A handheld trip to the links.
Golf is a damn boring game. There, I said it and as thousands of Japanese raise their fists in anger at my blasphemous utterance I will further say that Greg Norman is a little girl and Tiger Woods doesn't really exist. He is no more than a digitized projection coming from a supercomputer owned by a comic book style villain bent on controlling the world by turning it upside down. Of course these are my viewpoints and may stem from the fact that I can't play the game worth a damn - even if my life depended on it.

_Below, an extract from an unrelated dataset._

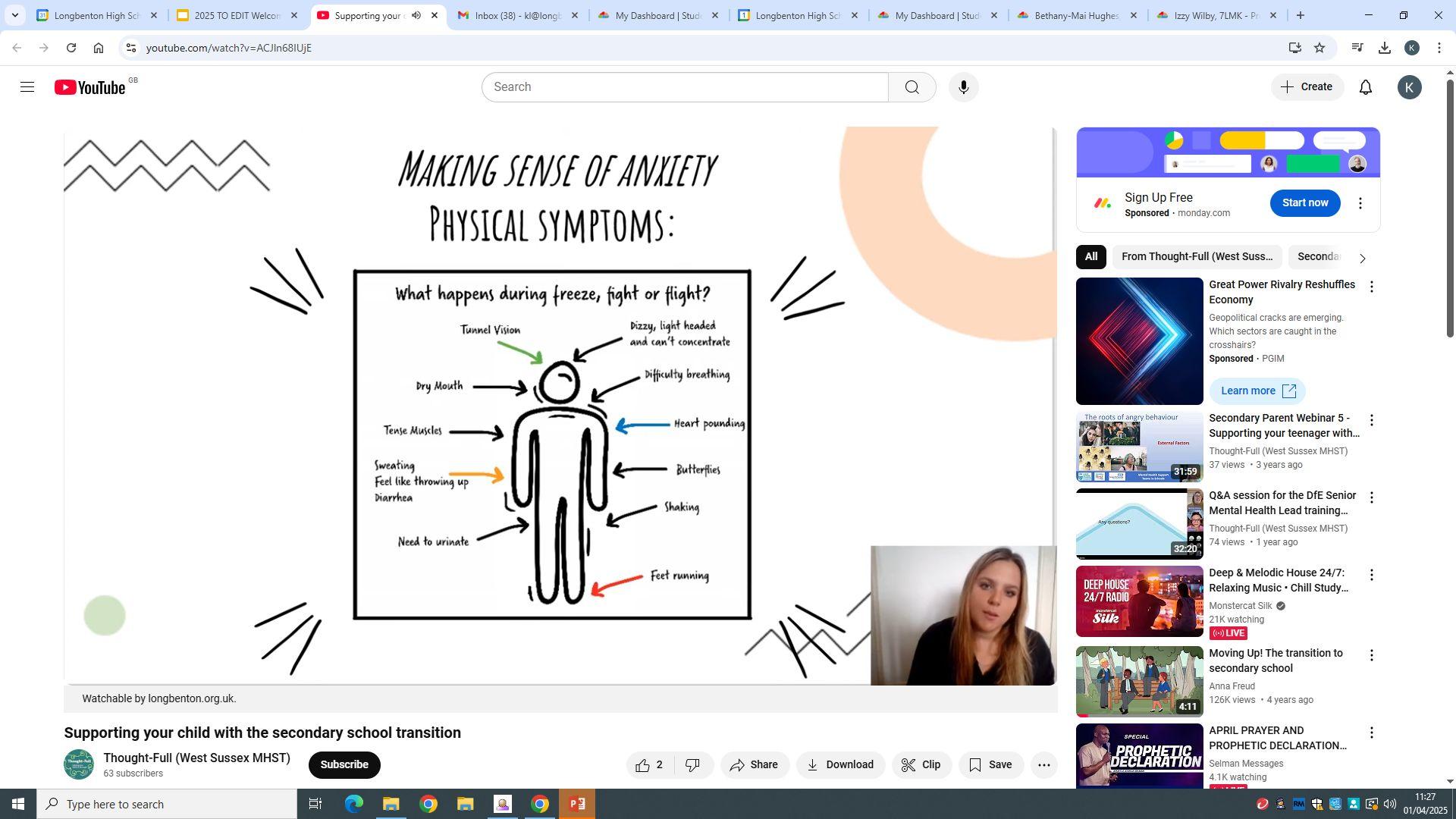Open options for Great Power Rivalry ad

(x=1370, y=287)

I can stand sixty and a half feet (that's regulation, I looked it up) from a guy who will throw a ball at me at ninety some odd miles an hour and swing a piece of wood at that burner and connect. I may not knock it out of the park, but I can hit the thing. That golf ball, on the other hand, is just sitting there and I will miss it entirely three out of four times. I'll swing my driver with everything I've got and whiff right past it as it sits there, taunting me. As a result the only courses I play on anymore have windmills and dragons.
Golf in video game form, however, well I love that. Ever since EA was making their PGA tour titles for the Genesis, I have been a console golfer. I can't touch the ball in real life but I have aced the 17th hole at Sawgrass more than once. I also like the arcade-ish games like Hot Shots and I even got a kick out of Ribbit King for the PS2.
Because of this I thought I would somewhat enjoy Pro Stroke Golf for the PSP. Touted as a game with incredible realism on the consoles, I expected something really special on Sony's handheld system. What I found was a convoluted mess that has the makings of a decent golf game but falls short somewhere between concept and finalization.